Render the material below as a JSON list of strings, one string for each line, with blank lines omitted.

++++

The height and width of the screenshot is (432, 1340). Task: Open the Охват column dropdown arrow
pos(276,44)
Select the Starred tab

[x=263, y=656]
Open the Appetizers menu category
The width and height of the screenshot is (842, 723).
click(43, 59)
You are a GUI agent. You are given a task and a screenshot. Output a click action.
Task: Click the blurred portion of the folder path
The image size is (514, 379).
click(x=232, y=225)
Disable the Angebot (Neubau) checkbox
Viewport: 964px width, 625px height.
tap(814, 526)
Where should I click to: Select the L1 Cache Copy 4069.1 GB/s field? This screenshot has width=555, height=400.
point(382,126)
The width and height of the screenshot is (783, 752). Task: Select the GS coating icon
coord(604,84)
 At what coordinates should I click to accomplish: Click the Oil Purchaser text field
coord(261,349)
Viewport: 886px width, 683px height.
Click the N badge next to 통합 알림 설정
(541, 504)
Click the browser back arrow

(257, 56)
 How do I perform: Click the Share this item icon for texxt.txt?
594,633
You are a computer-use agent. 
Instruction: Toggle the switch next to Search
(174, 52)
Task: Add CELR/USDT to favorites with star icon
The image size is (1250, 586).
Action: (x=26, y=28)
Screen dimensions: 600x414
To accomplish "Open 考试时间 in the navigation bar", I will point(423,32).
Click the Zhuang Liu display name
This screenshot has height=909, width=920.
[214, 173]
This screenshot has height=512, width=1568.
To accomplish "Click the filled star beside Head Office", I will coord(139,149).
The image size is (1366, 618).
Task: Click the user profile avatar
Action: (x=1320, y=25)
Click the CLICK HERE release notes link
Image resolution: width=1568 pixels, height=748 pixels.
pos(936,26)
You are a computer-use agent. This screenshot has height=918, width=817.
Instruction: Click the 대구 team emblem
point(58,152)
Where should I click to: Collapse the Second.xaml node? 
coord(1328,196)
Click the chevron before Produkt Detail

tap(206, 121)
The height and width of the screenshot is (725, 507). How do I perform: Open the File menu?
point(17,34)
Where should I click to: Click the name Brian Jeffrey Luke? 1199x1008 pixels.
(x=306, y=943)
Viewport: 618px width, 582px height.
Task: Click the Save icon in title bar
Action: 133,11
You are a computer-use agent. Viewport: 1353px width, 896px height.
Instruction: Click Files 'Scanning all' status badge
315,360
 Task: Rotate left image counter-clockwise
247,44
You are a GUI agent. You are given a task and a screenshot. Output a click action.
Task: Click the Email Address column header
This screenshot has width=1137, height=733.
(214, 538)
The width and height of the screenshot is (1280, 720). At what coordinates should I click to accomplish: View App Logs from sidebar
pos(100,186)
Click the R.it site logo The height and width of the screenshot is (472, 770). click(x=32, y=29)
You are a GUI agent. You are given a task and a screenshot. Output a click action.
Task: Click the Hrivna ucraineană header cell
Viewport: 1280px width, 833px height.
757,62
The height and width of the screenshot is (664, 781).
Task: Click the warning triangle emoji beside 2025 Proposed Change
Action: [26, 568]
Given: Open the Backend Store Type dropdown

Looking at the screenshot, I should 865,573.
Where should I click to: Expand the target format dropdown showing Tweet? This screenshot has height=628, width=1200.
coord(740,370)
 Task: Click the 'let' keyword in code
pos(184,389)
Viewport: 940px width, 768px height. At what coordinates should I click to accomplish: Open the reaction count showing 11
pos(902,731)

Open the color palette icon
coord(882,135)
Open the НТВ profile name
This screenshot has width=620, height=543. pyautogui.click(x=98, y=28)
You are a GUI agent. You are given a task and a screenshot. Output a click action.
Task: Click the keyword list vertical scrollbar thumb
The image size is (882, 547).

++++

Output for this task
[
  "The height and width of the screenshot is (432, 1340). Task: Open the Охват column dropdown arrow",
  "pos(276,44)",
  "Select the Starred tab",
  "[x=263, y=656]",
  "Open the Appetizers menu category",
  "The width and height of the screenshot is (842, 723).",
  "click(43, 59)",
  "You are a GUI agent. You are given a task and a screenshot. Output a click action.",
  "Task: Click the blurred portion of the folder path",
  "The image size is (514, 379).",
  "click(x=232, y=225)",
  "Disable the Angebot (Neubau) checkbox",
  "Viewport: 964px width, 625px height.",
  "tap(814, 526)",
  "Where should I click to: Select the L1 Cache Copy 4069.1 GB/s field? This screenshot has width=555, height=400.",
  "point(382,126)",
  "The width and height of the screenshot is (783, 752). Task: Select the GS coating icon",
  "coord(604,84)",
  " At what coordinates should I click to accomplish: Click the Oil Purchaser text field",
  "coord(261,349)",
  "Viewport: 886px width, 683px height.",
  "Click the N badge next to 통합 알림 설정",
  "(541, 504)",
  "Click the browser back arrow",
  "(257, 56)",
  " How do I perform: Click the Share this item icon for texxt.txt?",
  "594,633",
  "You are a computer-use agent. ",
  "Instruction: Toggle the switch next to Search",
  "(174, 52)",
  "Task: Add CELR/USDT to favorites with star icon",
  "The image size is (1250, 586).",
  "Action: (x=26, y=28)",
  "Screen dimensions: 600x414",
  "To accomplish \"Open 考试时间 in the navigation bar\", I will point(423,32).",
  "Click the Zhuang Liu display name",
  "This screenshot has height=909, width=920.",
  "[214, 173]",
  "This screenshot has height=512, width=1568.",
  "To accomplish \"Click the filled star beside Head Office\", I will coord(139,149).",
  "The image size is (1366, 618).",
  "Task: Click the user profile avatar",
  "Action: (x=1320, y=25)",
  "Click the CLICK HERE release notes link",
  "Image resolution: width=1568 pixels, height=748 pixels.",
  "pos(936,26)",
  "You are a computer-use agent. This screenshot has height=918, width=817.",
  "Instruction: Click the 대구 team emblem",
  "point(58,152)",
  "Where should I click to: Collapse the Second.xaml node? ",
  "coord(1328,196)",
  "Click the chevron before Produkt Detail",
  "tap(206, 121)",
  "The height and width of the screenshot is (725, 507). How do I perform: Open the File menu?",
  "point(17,34)",
  "Where should I click to: Click the name Brian Jeffrey Luke? 1199x1008 pixels.",
  "(x=306, y=943)",
  "Viewport: 618px width, 582px height.",
  "Task: Click the Save icon in title bar",
  "Action: 133,11",
  "You are a computer-use agent. Viewport: 1353px width, 896px height.",
  "Instruction: Click Files 'Scanning all' status badge",
  "315,360",
  " Task: Rotate left image counter-clockwise",
  "247,44",
  "You are a GUI agent. You are given a task and a screenshot. Output a click action.",
  "Task: Click the Email Address column header",
  "This screenshot has width=1137, height=733.",
  "(214, 538)",
  "The width and height of the screenshot is (1280, 720). At what coordinates should I click to accomplish: View App Logs from sidebar",
  "pos(100,186)",
  "Click the R.it site logo The height and width of the screenshot is (472, 770). click(x=32, y=29)",
  "You are a GUI agent. You are given a task and a screenshot. Output a click action.",
  "Task: Click the Hrivna ucraineană header cell",
  "Viewport: 1280px width, 833px height.",
  "757,62",
  "The height and width of the screenshot is (664, 781).",
  "Task: Click the warning triangle emoji beside 2025 Proposed Change",
  "Action: [26, 568]",
  "Given: Open the Backend Store Type dropdown",
  "Looking at the screenshot, I should 865,573.",
  "Where should I click to: Expand the target format dropdown showing Tweet? This screenshot has height=628, width=1200.",
  "coord(740,370)",
  " Task: Click the 'let' keyword in code",
  "pos(184,389)",
  "Viewport: 940px width, 768px height. At what coordinates should I click to accomplish: Open the reaction count showing 11",
  "pos(902,731)",
  "Open the color palette icon",
  "coord(882,135)",
  "Open the НТВ profile name",
  "This screenshot has width=620, height=543. pyautogui.click(x=98, y=28)",
  "You are a GUI agent. You are given a task and a screenshot. Output a click action.",
  "Task: Click the keyword list vertical scrollbar thumb",
  "The image size is (882, 547)."
]